• [Work to be completed]: Reproduce the data below verbatim, from the line containing "Given: Click the Lamp On macro icon" to the line containing "Looking at the screenshot, I should coord(1362,168).", including both of those lines.

+ + +

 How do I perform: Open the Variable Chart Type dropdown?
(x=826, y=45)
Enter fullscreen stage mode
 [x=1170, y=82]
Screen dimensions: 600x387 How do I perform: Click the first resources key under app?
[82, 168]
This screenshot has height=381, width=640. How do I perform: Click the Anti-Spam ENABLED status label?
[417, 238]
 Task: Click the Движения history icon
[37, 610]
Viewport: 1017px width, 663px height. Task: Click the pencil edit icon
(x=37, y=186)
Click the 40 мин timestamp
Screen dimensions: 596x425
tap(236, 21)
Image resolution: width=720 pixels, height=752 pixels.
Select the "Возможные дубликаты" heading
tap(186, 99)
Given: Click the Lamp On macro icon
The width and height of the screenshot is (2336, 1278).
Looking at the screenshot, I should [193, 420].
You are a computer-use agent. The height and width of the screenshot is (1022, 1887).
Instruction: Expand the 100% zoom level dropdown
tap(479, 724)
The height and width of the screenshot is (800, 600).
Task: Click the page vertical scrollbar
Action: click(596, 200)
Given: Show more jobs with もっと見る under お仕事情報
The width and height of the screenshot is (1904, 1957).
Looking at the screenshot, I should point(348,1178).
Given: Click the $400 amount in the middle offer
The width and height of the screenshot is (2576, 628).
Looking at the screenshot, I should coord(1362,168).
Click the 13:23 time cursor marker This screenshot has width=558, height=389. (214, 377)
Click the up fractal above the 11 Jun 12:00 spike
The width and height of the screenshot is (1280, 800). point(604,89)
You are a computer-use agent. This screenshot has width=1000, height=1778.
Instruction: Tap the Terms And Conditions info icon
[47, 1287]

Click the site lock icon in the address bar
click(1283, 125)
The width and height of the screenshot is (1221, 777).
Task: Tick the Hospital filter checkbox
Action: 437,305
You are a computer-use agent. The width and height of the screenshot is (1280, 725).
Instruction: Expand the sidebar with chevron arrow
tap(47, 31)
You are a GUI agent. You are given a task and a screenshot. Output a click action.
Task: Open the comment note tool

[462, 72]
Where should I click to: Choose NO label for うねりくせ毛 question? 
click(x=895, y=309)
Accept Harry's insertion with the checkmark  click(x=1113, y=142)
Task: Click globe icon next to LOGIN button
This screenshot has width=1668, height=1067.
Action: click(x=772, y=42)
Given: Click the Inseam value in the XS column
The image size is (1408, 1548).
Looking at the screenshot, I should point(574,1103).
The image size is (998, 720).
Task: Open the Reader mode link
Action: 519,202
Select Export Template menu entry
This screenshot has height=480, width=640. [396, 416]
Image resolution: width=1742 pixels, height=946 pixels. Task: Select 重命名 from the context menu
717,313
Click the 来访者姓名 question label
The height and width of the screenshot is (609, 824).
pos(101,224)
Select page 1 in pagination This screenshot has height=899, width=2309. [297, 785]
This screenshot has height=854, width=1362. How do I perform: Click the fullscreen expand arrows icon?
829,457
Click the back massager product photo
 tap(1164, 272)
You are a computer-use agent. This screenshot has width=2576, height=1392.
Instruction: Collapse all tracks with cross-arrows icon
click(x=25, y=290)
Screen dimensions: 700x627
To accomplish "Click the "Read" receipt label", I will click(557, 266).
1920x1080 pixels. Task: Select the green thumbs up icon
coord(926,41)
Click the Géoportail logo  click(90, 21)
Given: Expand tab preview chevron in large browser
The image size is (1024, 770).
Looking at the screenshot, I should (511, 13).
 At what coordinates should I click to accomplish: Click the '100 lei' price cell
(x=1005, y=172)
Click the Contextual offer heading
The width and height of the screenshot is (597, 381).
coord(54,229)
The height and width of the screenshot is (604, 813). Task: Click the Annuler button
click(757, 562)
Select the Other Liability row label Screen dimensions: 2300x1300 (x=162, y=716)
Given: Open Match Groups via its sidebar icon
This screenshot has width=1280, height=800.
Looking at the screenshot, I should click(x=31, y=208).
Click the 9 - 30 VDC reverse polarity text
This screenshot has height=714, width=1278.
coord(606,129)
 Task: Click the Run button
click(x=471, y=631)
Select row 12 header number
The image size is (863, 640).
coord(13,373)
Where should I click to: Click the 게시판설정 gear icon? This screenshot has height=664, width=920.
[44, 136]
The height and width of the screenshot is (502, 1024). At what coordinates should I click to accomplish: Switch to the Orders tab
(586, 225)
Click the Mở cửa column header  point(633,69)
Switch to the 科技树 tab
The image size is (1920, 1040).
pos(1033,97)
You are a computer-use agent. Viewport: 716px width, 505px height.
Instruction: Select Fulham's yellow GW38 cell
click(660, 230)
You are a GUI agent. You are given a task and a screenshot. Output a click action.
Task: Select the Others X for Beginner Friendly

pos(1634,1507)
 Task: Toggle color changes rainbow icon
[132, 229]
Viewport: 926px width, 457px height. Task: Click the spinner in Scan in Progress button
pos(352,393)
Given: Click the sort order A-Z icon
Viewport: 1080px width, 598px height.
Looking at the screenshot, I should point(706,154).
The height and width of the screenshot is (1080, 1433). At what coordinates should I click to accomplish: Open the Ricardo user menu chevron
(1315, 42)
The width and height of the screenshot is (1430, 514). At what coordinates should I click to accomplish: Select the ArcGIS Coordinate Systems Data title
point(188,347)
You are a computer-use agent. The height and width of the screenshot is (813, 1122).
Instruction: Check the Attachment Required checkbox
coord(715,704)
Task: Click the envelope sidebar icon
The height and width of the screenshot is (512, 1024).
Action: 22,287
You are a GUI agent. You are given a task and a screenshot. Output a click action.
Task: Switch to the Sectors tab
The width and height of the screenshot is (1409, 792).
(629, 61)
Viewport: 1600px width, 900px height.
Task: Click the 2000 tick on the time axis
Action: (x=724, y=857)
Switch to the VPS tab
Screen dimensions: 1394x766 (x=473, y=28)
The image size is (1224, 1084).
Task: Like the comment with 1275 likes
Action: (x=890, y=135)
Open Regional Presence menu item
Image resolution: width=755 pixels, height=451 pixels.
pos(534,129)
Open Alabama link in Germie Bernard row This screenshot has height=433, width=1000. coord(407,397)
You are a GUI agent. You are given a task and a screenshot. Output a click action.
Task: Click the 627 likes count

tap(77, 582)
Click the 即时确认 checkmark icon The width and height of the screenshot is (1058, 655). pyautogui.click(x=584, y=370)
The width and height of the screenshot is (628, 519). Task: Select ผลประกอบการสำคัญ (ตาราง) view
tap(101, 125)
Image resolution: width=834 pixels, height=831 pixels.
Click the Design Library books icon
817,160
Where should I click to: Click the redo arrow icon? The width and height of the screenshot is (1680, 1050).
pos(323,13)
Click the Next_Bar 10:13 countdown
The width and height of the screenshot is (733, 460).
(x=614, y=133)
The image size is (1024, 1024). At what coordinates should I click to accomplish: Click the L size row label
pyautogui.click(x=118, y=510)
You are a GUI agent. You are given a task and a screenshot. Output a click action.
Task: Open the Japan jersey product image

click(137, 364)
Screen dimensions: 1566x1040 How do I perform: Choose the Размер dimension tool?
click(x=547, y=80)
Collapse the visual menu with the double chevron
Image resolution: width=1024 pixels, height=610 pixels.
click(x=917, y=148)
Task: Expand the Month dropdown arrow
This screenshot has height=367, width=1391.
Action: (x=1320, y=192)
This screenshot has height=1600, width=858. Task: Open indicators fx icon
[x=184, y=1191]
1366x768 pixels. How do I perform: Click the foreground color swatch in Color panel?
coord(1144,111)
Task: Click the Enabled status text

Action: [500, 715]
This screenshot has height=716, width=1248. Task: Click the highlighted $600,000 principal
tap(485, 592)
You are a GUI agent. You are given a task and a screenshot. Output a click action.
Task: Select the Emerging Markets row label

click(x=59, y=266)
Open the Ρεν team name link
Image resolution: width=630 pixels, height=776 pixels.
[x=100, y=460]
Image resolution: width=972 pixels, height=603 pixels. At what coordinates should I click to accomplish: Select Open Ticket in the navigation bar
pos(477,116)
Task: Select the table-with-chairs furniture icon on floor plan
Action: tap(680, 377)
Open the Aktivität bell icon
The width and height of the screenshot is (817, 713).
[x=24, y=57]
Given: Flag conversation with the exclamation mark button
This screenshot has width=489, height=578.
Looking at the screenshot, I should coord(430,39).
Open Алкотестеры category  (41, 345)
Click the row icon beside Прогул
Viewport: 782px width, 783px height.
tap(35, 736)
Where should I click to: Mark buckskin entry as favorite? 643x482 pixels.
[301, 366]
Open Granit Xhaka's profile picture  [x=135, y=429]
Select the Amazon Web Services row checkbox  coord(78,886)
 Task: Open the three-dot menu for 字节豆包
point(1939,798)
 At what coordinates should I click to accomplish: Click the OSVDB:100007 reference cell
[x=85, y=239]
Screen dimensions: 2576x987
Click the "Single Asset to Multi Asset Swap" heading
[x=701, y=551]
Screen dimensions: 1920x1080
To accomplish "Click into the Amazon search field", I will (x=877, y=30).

+ + +

• [Exercise answer]:
Given: Click the Lamp On macro icon
The width and height of the screenshot is (2336, 1278).
Looking at the screenshot, I should [193, 420].
You are a computer-use agent. The height and width of the screenshot is (1022, 1887).
Instruction: Expand the 100% zoom level dropdown
tap(479, 724)
The height and width of the screenshot is (800, 600).
Task: Click the page vertical scrollbar
Action: click(596, 200)
Given: Show more jobs with もっと見る under お仕事情報
The width and height of the screenshot is (1904, 1957).
Looking at the screenshot, I should point(348,1178).
Given: Click the $400 amount in the middle offer
The width and height of the screenshot is (2576, 628).
Looking at the screenshot, I should coord(1362,168).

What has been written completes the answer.